An ellipse is created by a plane intersecting a double-napped right cone at some angle of its base.
The ratio of the focal length to the length of the semi-major axis of the ellipse is defined as the ellipse's eccentricity.
Solved Examples
1. Find the sum of the focal distances of a point on the ellipse $\dfrac{x^{2}}{4} + \dfrac{y^{2}}{16} =1$.
Ans: It is evident that the sum of focal distances from the point of an ellipse is 2a, where a is the length of the major axis.
For the given ellipse equation, the semi-major axis length is 4 units.
So, the sum of the focal distances of a point on the ellipse will be $= 2 \times 4 = 8 units$.
2. Find the sum of the distances of any point on the ellipse $9x^{2} + 4y^{2} =36$ from its foci.
Ans: As we know, the sum of the distances to any point on the ellipse(x,y) from the foci is equal to twice the length of the major axis.
$9x^{2} + 4y^{2} =36$
$ \dfrac{x^{2}}{4} + \dfrac{y^{2}}{9} =1 $
Comparing with the general equation of an ellipse
$ \dfrac{x^{2}}{b^{2}} + \dfrac{y^{2}}{a^{2}} =1$ with the given equation
$ \dfrac{x^{2}}{4} + \dfrac{y^{2}}{9} =1 $,
we get the length of the major axis a = 3.
Therefore, the sum of the distances of any point on the ellipse is equal to the length of the major axis $= 2 \times 3 = 6$.
3. Let P be the point on the ellipse having (3,4) and (3,−2) as the ends of the minor axis. If the sum of the focal distances of P is given equally to 10 then find the equation of an ellipse.
Ans: Endpoints of minor axis P=(3,4) and Q=(3,−2)
The Centre of an ellipse is the midpoint of PQ=(3,1)
Length PQ
$=2b=\sqrt{(-2-4)^{2}}=6$
$b=3$
Sum of the focal distance of =2a=10
$a=5$
Therefore equation of ellipse is $\dfrac{(x-3)^{2}}{25} + \dfrac{(y-1)^{2}}{9} =1$
4. What will be the sum of the distances of any point on the ellipse $\dfrac{x^{2}}{16} + \dfrac{y^{2}}{25} =1$ from its foci?
Ans: As we know, the Sum of the distances to any point on the ellipse(x,y) from the foci is twice the length of the major axis.
$\dfrac{x^{2}}{16} + \dfrac{y^{2}}{25} =1$
Comparing with the general equation of an ellipse
$\dfrac{x^{2}}{a^{2}} + \dfrac{y^{2}}{b^{2}} =1$
$\dfrac{x^{2}}{16} + \dfrac{y^{2}}{25} =1 $
We get the length of the major axis, b = 5.
Therefore the sum of the distances of any point on the ellipse = 2 \times 5 = 10.
5. Which is the equation of the ellipse with its axes equal to 5cm and 2cm, respectively?
Ans. The equation of the ellipse with its axes equal to 5cm and 2cm, respectively, is the following.

§ **RECORD SET**:
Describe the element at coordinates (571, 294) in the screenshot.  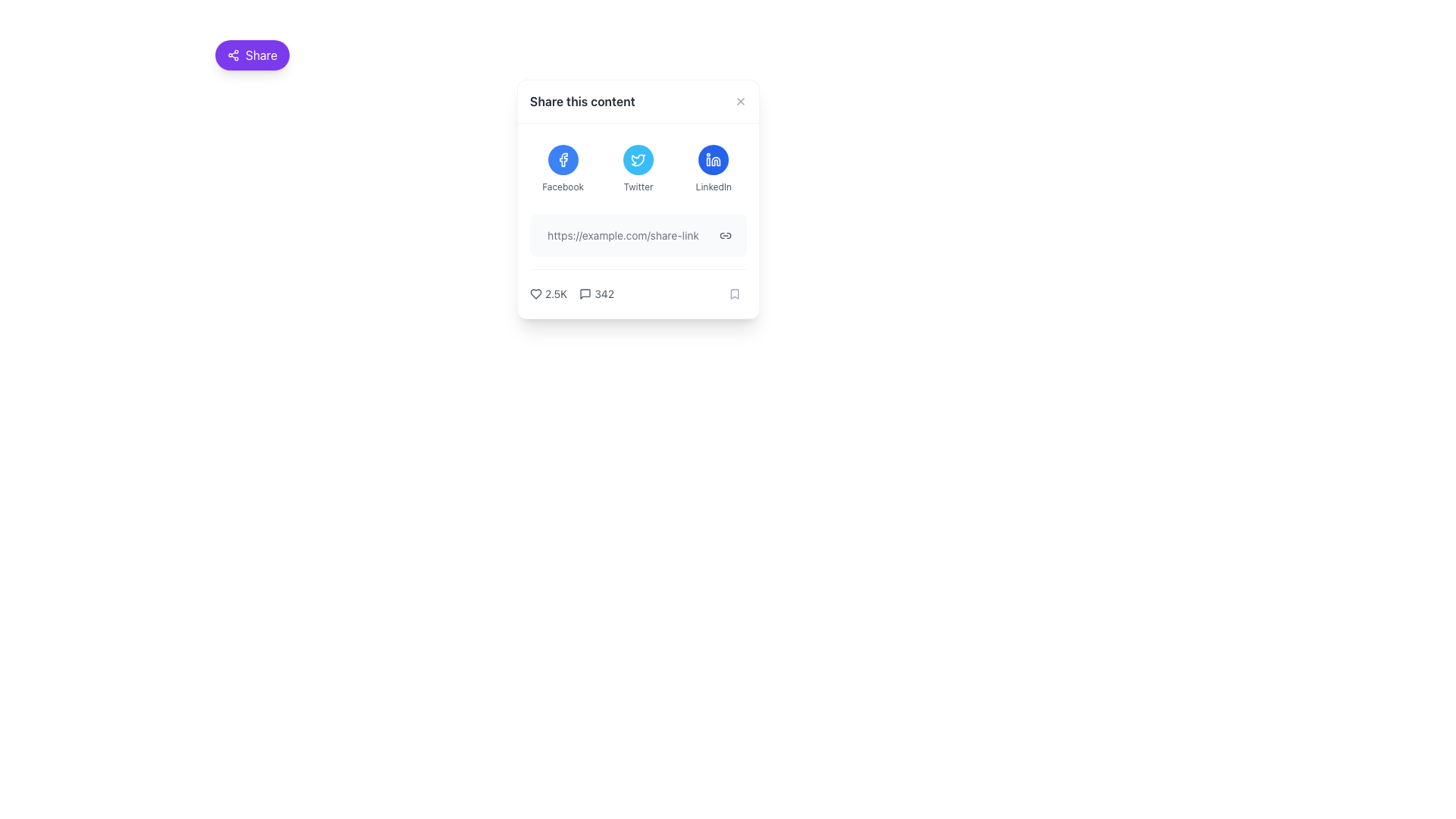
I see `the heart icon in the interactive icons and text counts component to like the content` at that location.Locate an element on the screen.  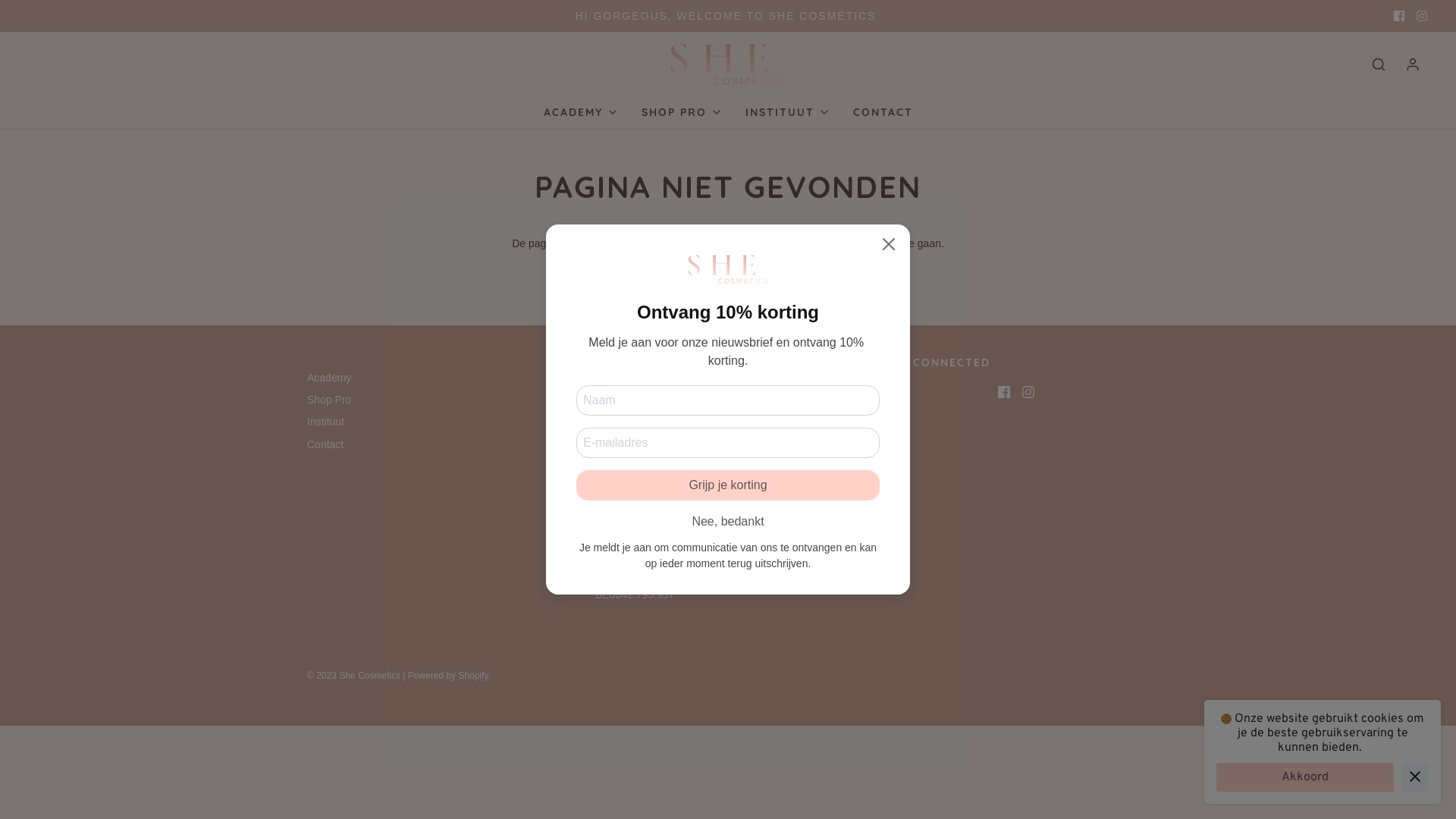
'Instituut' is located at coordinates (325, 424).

==

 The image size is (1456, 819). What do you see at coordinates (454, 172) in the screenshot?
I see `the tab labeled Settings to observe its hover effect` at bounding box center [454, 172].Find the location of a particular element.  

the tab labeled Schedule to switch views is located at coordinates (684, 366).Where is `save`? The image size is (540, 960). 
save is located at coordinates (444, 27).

§ **THINGS TO DO**:
• A. Answer these questions from the ellipse passage, one per line:
(i) What ratio does it define as an ellipse's eccentricity?
(ii) What semi-major axis length does the first solved example give for its ellipse?
(iii) In the third solved example, what point is named as the center of the ellipse?
• B. Reproduce word for word the part of the ellipse passage starting at "2. Find the" and ending at "of an ellipse.".

§ **RESULTS IN ORDER**:
• A.
(i) The ratio of the focal length to the length of the semi-major axis
(ii) 4 units
(iii) (3,1)

• B.
2. Find the sum of the distances of any point on the ellipse $9x^{2} + 4y^{2} =36$ from its foci.
Ans: As we know, the sum of the distances to any point on the ellipse(x,y) from the foci is equal to twice the length of the major axis.
$9x^{2} + 4y^{2} =36$
$ \dfrac{x^{2}}{4} + \dfrac{y^{2}}{9} =1 $
Comparing with the general equation of an ellipse
$ \dfrac{x^{2}}{b^{2}} + \dfrac{y^{2}}{a^{2}} =1$ with the given equation
$ \dfrac{x^{2}}{4} + \dfrac{y^{2}}{9} =1 $,
we get the length of the major axis a = 3.
Therefore, the sum of the distances of any point on the ellipse is equal to the length of the major axis $= 2 \times 3 = 6$.
3. Let P be the point on the ellipse having (3,4) and (3,−2) as the ends of the minor axis. If the sum of the focal distances of P is given equally to 10 then find the equation of an ellipse.